[Data extracted from a collection]
::::

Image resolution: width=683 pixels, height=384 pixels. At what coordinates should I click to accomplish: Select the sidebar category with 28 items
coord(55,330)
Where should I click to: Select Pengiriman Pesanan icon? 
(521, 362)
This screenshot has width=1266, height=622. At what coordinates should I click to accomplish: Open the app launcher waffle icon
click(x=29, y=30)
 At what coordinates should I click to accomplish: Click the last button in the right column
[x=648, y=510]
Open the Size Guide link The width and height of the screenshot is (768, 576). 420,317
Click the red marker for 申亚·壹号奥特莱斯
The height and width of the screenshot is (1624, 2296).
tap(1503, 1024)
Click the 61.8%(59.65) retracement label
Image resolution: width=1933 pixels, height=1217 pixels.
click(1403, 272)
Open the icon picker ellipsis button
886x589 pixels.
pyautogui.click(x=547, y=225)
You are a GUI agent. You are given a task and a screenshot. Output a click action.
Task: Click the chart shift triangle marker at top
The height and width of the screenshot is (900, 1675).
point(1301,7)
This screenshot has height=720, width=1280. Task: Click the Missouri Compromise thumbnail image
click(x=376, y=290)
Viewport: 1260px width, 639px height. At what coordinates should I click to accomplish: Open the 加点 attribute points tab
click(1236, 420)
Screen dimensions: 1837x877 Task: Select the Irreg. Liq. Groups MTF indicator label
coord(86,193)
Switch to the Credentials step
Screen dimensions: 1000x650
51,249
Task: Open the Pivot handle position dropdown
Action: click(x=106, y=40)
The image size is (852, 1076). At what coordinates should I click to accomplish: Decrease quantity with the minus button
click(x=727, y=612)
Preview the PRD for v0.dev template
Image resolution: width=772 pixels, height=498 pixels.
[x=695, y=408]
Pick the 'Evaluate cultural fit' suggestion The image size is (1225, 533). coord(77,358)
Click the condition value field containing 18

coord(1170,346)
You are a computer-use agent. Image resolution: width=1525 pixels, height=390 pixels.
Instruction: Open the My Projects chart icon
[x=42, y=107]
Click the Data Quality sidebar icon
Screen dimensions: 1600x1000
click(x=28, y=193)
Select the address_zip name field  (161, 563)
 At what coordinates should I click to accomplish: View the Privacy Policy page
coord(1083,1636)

::::

# PROBLEM STATEMENT
Move the part of the lines above that opens with the line containing "Open the Size" and closes with the line containing "click(1403, 272)" over here in full. Add 3 to every coordinate in the answers and leave everything else unchanged.

# RESULT BELOW
Open the Size Guide link The width and height of the screenshot is (768, 576). 423,320
Click the red marker for 申亚·壹号奥特莱斯
The height and width of the screenshot is (1624, 2296).
tap(1506, 1027)
Click the 61.8%(59.65) retracement label
Image resolution: width=1933 pixels, height=1217 pixels.
click(1406, 275)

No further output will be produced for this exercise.